It will be 14 years in May that Seinfeld aired its final first run episode.
That doesn’t seem possible, mainly because the sitcom is still shown on hundreds of TV stations across the country several times a day. And oddly, like many older shows can, it doesn’t seem dated.
For a show about nothing, the sitcom touched something in many of us, maybe even more than we realize. We followed the lives of Jerry, George, Kramer and Elaine closely, not because they were particularly nice – they weren’t – but because we related to them in some way and they made us laugh. We’d never want to be friends with this self-centered bunch because we’d end up as the brunt of their jokes. No one else wanted to be around them for too long, either. Except for each other.
Still, we liked them enough to invest in time watching them, and they will forever be ingrained in our culture. The last place I worked, for example, hosted Festivus parties during the holidays rather than the more traditional event – thanks to Seinfeld. And I know we weren’t the only ones.
Workplaces in general seem especially susceptible to Seinfeldisms. Whenever a co-worker at my former office would say they were tired and could use a nap, I could book a bet that someone would suggest they pull a George and take one under their desk. Or co-workers coming back from the vending machine have been known to shout out, “These pretzels are making me thirsty” for a laugh or two. We even had a funny cafeteria guy who’d shout “No soup for you!” on occasion.

## Directive 1
Identify every line in the records below that contains the word "agent", and copy each of those lines.

## Supplied entries

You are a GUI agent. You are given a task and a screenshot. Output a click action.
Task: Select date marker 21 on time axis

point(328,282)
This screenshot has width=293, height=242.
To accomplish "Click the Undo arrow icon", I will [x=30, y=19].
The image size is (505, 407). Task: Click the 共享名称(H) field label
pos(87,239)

---

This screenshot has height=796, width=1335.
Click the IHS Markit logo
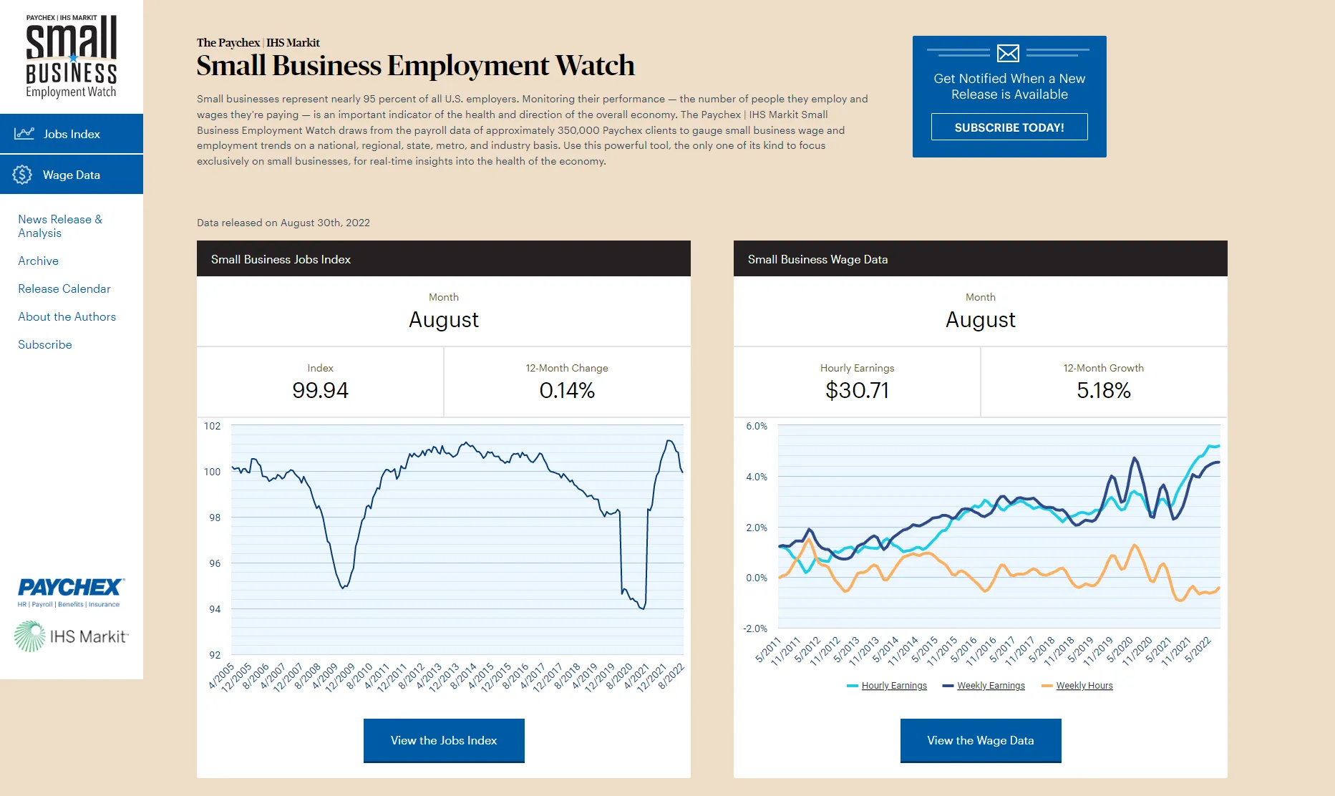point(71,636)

---

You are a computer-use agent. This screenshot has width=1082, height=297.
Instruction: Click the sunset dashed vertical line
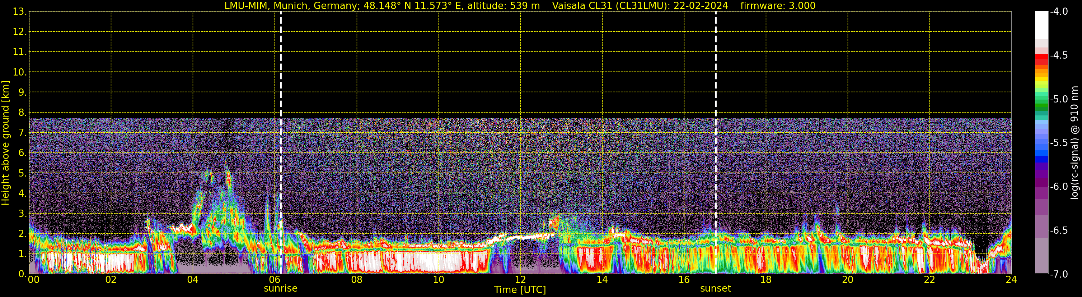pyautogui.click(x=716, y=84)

## Directive 2
According to the Seinfeld piece, what kind of parties did the writer's last workplace host during the holidays?

## Solution 1
You are a GUI agent. You are given a task and a screenshot. Output a click action.
You are a computer-use agent. This screenshot has width=1082, height=297.

## Solution 2
Festivus parties.